#### [Provided text]
--- start ---
ADaPTION: A reduced precision trainings interface for Nullhop

Deep neural networks (DNN) and Convolutional Networks (CNNs) offer a great opportunity for lots of classification and recognition tasks in machine learning, such as handwritten digit recognition (based on MNIST dataset) or image classification (based on Imagenet dataset). The weight between two consecutive neurons within the deep network is stored with high-resolution, i.e. 32 bit floating point are used to represent the weights. Furthermore, while training such a network the weight needs to be updated based on a gradient descent technique, such as error backpropagation. The weight update is then stored and propagated through the network. However, storage capacity and memory access are two limiting factors when it comes to an implementation of deep networks on small devices, since the storage capacity is limited and each memory access consumes power.\\ We extended the well-known deep learning library Caffe to support training deep CNNs with reduced numerical precision of weights, as well as activations using fixed-point notation. We are able to quantize VGG16 [Zisserman 2014] down to 16 bit weights and activations with only 0.8 % drop in top-1 accuracy compared to its high precision counterpart. The quantization especially of the activations lead to increase of up to 50 % of sparsity in certain layers, which can be exploited to skip multiplications with zero, thus performing fast and computationally cheap inference.

Low Precision Caffe. Used to convert existing high-precision CNNs to reduced precision of weights & activations

ADaPTION takes high precision pre-trained networks and adapts the parameter to a user specified fixed-point representation. One can also generate new low precision CNN architectures from scratch. This toolbox is discribed in detail here:

Notes for installation:

Adjust your paths! You probably already have a copy of Caffe. Make sure to use this one: check your .bash_profile or .bashrc file to make sure you are using the correct version.
Ubuntu 16.04: Needs a few fixes. CuDNN and cmake seem to be incompatible right now, so you'll need to do Makefile.config fixes. Basically gcc and nvcc are currently incompatible, but it's fixable. Also, the location of the hdf5 header files has changed. Google around if you get issues. Overall, this branch should install the same as Caffe. Here's a few important lines from my Makefile.config:

INCLUDE_DIRS := $(PYTHON_INCLUDE) /usr/local/include /usr/include/hdf5/serial /home/dneil/Dropbox/tools/cudnn/7.5/cuda/include/
LIBRARY_DIRS := $(PYTHON_LIB) /usr/local/lib /usr/lib /usr/lib/x86_64-linux-gnu /usr/lib/x86_64-linux-gnu/hdf5/serial /home/dneil/Dropbox/tools/cudnn/7.5/cuda/lib64

# .....
--- end ---
#### [Exercise set]
#1 Answer these questions from the ADaPTION page, one per line.
(a) Which deep learning library was extended to support reduced-precision training?
(b) By how much did top-1 accuracy drop when VGG16 was quantized to 16 bit weights and activations?
(c) Which Ubuntu version is said to need a few fixes for installation?
#2 Reproduce the section of the ADaPTION page that begins with the words "Low Precision Caffe." and ends with "the correct version.".

#### [Data section]
--- start ---
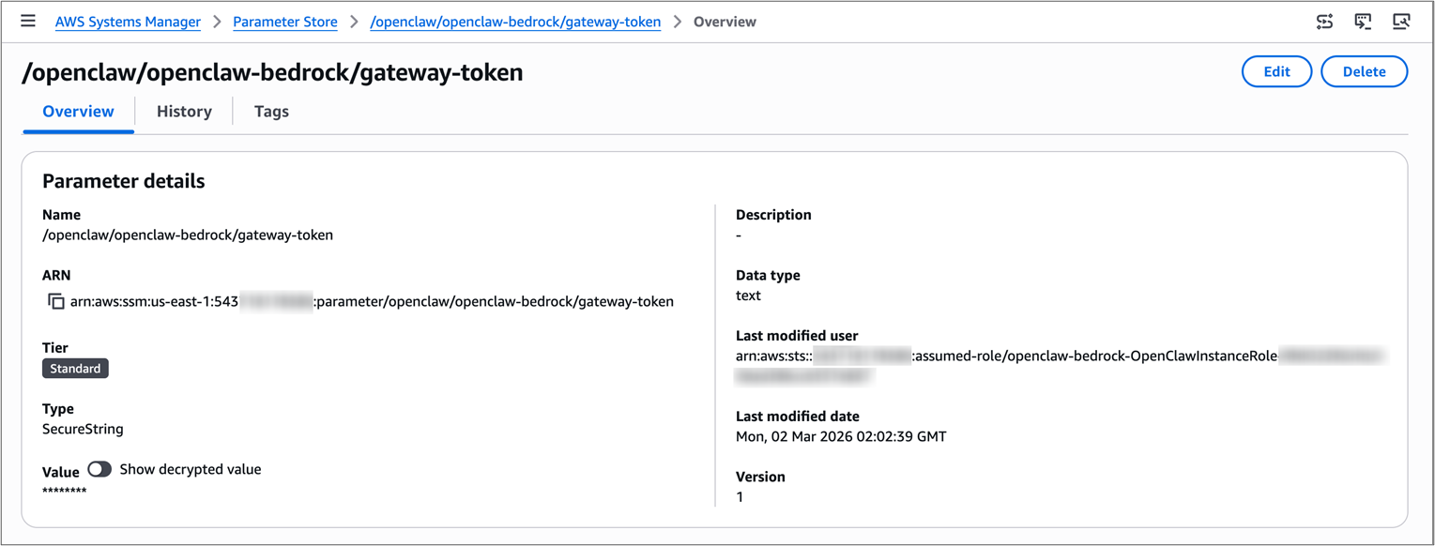Go to AWS Systems Manager breadcrumb link
This screenshot has width=1435, height=546.
128,22
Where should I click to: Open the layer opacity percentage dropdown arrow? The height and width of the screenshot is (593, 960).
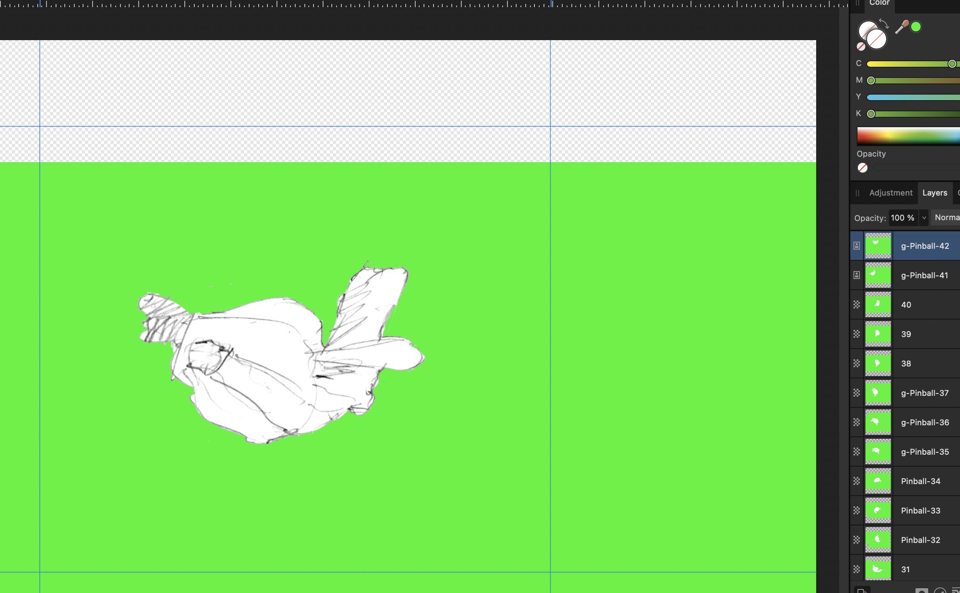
--- end ---
#### [Solutions in order]
#1
(a) Caffe
(b) 0.8 %
(c) Ubuntu 16.04

#2
Low Precision Caffe. Used to convert existing high-precision CNNs to reduced precision of weights & activations

ADaPTION takes high precision pre-trained networks and adapts the parameter to a user specified fixed-point representation. One can also generate new low precision CNN architectures from scratch. This toolbox is discribed in detail here:

Notes for installation:

Adjust your paths! You probably already have a copy of Caffe. Make sure to use this one: check your .bash_profile or .bashrc file to make sure you are using the correct version.